DIRECTIONS FOR THIS TASK: When you reach the records, transcribe all of them exactly.
═════ LISTED ENTRIES ═════
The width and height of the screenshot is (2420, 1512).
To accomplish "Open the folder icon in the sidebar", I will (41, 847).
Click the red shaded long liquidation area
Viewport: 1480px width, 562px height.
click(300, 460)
═════
WRITTEN ANSWER:
The width and height of the screenshot is (2420, 1512).
To accomplish "Open the folder icon in the sidebar", I will (41, 847).
Click the red shaded long liquidation area
Viewport: 1480px width, 562px height.
click(300, 460)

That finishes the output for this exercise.